GIVEN RECORDS ->
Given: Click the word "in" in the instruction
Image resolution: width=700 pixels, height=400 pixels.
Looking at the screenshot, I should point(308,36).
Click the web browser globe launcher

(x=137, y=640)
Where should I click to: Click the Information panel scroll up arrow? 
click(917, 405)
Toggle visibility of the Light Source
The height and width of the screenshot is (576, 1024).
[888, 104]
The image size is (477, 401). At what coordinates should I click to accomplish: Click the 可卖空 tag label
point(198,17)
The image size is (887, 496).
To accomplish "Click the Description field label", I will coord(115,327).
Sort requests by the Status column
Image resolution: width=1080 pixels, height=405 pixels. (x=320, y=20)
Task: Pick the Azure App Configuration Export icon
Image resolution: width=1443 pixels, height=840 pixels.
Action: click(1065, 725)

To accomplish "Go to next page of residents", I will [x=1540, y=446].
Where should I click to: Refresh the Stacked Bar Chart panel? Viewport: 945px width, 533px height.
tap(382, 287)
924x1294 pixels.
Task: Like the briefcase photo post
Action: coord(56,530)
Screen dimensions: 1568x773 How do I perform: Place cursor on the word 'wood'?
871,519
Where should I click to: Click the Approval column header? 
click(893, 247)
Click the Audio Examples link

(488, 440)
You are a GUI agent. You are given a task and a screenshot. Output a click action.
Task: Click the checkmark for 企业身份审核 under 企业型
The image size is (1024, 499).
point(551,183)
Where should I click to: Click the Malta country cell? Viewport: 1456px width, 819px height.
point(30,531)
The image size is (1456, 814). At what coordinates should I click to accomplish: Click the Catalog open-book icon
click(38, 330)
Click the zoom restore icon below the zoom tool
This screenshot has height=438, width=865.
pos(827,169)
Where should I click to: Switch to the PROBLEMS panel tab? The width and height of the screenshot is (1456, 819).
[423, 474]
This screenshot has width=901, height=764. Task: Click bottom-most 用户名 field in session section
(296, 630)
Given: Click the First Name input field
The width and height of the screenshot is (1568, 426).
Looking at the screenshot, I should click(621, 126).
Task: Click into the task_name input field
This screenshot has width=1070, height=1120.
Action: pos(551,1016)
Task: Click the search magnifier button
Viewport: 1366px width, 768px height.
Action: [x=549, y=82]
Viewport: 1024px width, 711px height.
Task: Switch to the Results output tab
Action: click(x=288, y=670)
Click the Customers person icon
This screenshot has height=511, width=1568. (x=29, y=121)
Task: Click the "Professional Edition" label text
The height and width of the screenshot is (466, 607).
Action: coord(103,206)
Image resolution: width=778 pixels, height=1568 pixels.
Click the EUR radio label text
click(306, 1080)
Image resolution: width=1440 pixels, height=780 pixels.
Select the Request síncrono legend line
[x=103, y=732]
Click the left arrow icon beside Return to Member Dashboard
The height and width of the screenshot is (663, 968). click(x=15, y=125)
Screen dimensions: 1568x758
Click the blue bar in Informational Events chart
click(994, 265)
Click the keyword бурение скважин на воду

BRIEF -> Arrange the material above as a numbered list, one line per item, and drop the blank lines.

WRITTEN REPLY ->
1. Given: Click the word "in" in the instruction
2. Image resolution: width=700 pixels, height=400 pixels.
3. Looking at the screenshot, I should point(308,36).
4. Click the web browser globe launcher
5. (x=137, y=640)
6. Where should I click to: Click the Information panel scroll up arrow? 
7. click(917, 405)
8. Toggle visibility of the Light Source
9. The height and width of the screenshot is (576, 1024).
10. [888, 104]
11. The image size is (477, 401). At what coordinates should I click to accomplish: Click the 可卖空 tag label
12. point(198,17)
13. The image size is (887, 496).
14. To accomplish "Click the Description field label", I will coord(115,327).
15. Sort requests by the Status column
16. Image resolution: width=1080 pixels, height=405 pixels. (x=320, y=20)
17. Task: Pick the Azure App Configuration Export icon
18. Image resolution: width=1443 pixels, height=840 pixels.
19. Action: click(1065, 725)
20. To accomplish "Go to next page of residents", I will [x=1540, y=446].
21. Where should I click to: Refresh the Stacked Bar Chart panel? Viewport: 945px width, 533px height.
22. tap(382, 287)
23. 924x1294 pixels.
24. Task: Like the briefcase photo post
25. Action: coord(56,530)
26. Screen dimensions: 1568x773 How do I perform: Place cursor on the word 'wood'?
27. 871,519
28. Where should I click to: Click the Approval column header? 
29. click(893, 247)
30. Click the Audio Examples link
31. (488, 440)
32. You are a GUI agent. You are given a task and a screenshot. Output a click action.
33. Task: Click the checkmark for 企业身份审核 under 企业型
34. The image size is (1024, 499).
35. point(551,183)
36. Where should I click to: Click the Malta country cell? Viewport: 1456px width, 819px height.
37. point(30,531)
38. The image size is (1456, 814). At what coordinates should I click to accomplish: Click the Catalog open-book icon
39. click(38, 330)
40. Click the zoom restore icon below the zoom tool
41. This screenshot has height=438, width=865.
42. pos(827,169)
43. Where should I click to: Switch to the PROBLEMS panel tab? The width and height of the screenshot is (1456, 819).
44. [423, 474]
45. This screenshot has width=901, height=764. Task: Click bottom-most 用户名 field in session section
46. (296, 630)
47. Given: Click the First Name input field
48. The width and height of the screenshot is (1568, 426).
49. Looking at the screenshot, I should click(621, 126).
50. Task: Click into the task_name input field
51. This screenshot has width=1070, height=1120.
52. Action: pos(551,1016)
53. Task: Click the search magnifier button
54. Viewport: 1366px width, 768px height.
55. Action: [x=549, y=82]
56. Viewport: 1024px width, 711px height.
57. Task: Switch to the Results output tab
58. Action: click(x=288, y=670)
59. Click the Customers person icon
60. This screenshot has height=511, width=1568. (x=29, y=121)
61. Task: Click the "Professional Edition" label text
62. The height and width of the screenshot is (466, 607).
63. Action: coord(103,206)
64. Image resolution: width=778 pixels, height=1568 pixels.
65. Click the EUR radio label text
66. click(306, 1080)
67. Image resolution: width=1440 pixels, height=780 pixels.
68. Select the Request síncrono legend line
69. [x=103, y=732]
70. Click the left arrow icon beside Return to Member Dashboard
71. The height and width of the screenshot is (663, 968). click(x=15, y=125)
72. Screen dimensions: 1568x758
73. Click the blue bar in Informational Events chart
74. click(994, 265)
75. Click the keyword бурение скважин на воду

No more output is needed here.